グリーンエコートップページ ガーデニングコラム

 素人に触らせない庭

 私が日常の仕事の中で庭をデザインし施工するにあたって、最も気をつけていることの中の一つに、どの様にしたらお客様に庭に出て時間を過ごして頂き、また植物を触って頂けるかという事を最も重点において考えるようにしています。お客様にはガーデニング初心者の方から上級者の方、また最初から自分で管理される方もみえれば年間管理まで依頼されるお客様まで多岐にわたりますが、いずれにしてもガーデンライフを思う存分楽しんで頂き、家族の健康と幸せの為の庭を提唱している私にとりましては、皆様に是非庭に出て頂いて木々や草葉に触れて頂きたいと常々思っている事であります。

 庭に対する考え方は本来、居住空間である室内から庭を眺めたり、庭に出る事があっても散策して眺めるような傾向が強かったのが、古来から日本にある庭文化である事は紛れもない事実です。また庭をもてるのは一部の上流階級の人間だけに限られ、庶民には高嶺の花、いや無縁であったといっても決して過言ではありません。当然金持ちの上流階級相手ですから構想から制作また管理までもが造園業者の仕事であり、当然の事ではありますが素人が触る機会などあまりありえないのが現実でした。

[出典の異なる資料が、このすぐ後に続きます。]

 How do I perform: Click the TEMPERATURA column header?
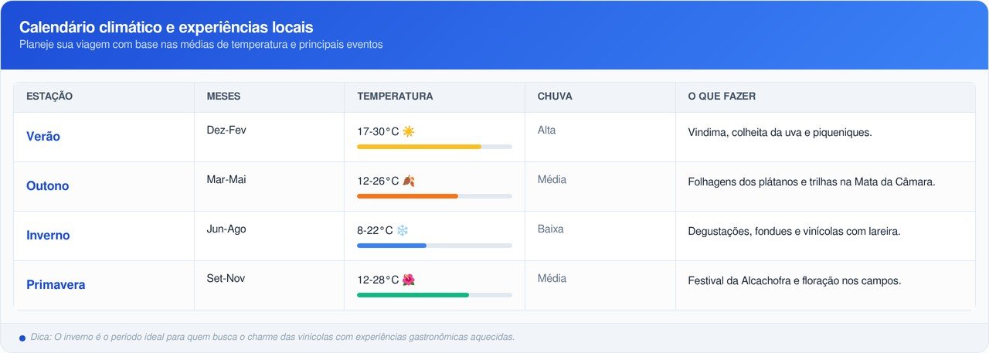click(x=395, y=97)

 しかしながら近年ではガーデングがブームにもなり、お客様自身が庭に出て実際に植物に触れまた楽しむ事が主流になってまいりました。逆に言うとこの事が庭を造る上で非常に難しい問題になっている事は決して否めない現実です。簡単に言えば出来うる事ならお客様が全て庭造りをされるのが理想ですが、構造物や樹木などの大掛かりな工事は道具や技術なども必要でなかなか出来るものではありません。また植物に対する知識も乏しい場合も決して少なくありません。かと言って住人不在で庭を造る事は、非常に危険でお客様のライフスタイルに合った庭にならない危険性も充分考えられます。その点を十二分に考慮して庭の構成をしなければ違和感を感じる庭になる事は明白です。

 従来からの考え方の庭が決して悪い訳ではありませんが、目に見えないコンセプトやお客さまのニーズ等を上手く取り入れる事は避けられない要素のひとつです。造り手のエゴや狭い視野で、お客様に提供する事は業者側も、お客様側も充分注意する必要があります。近代的な西洋ガーデンでも同じ事が言えますが、ビジュアル的なものに騙され後から大変な事になるケースも決して少なくありません。

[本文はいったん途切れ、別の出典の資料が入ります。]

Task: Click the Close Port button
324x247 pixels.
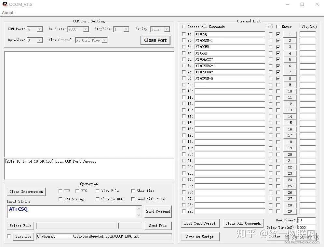Action: 155,40
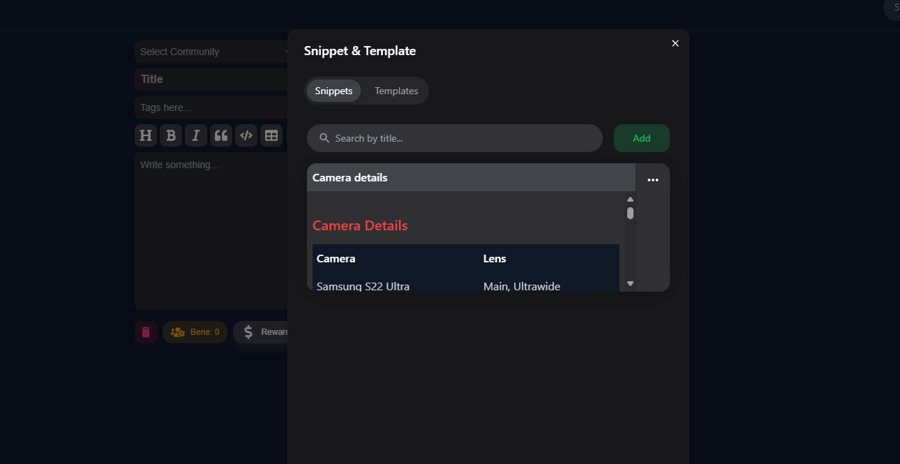Screen dimensions: 900x464
Task: Close the Snippet & Template dialog
Action: click(675, 43)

 いずれにしても現代の庭文化は過去のものとは違い時代と共に変遷してきている事は間違いありませんし、我々造園(ガーデン)業者のエゴに左右されない庭造りを考えて頂きたいと思います。そして触らせない庭から、触る事が楽しくなる庭を造り続けるのがこの文化を更に発展させる重要な秘訣です。触る事は難しい事ですが、その難しささえ忘れるような庭をお客様と共に造りたいものです。また触る庭こそがこれからのガーデニングを担う考えになる事は明白な事実です。皆様も是非庭造りに参加して頂き庭に出て触れて頂くのが私のささやかな夢です。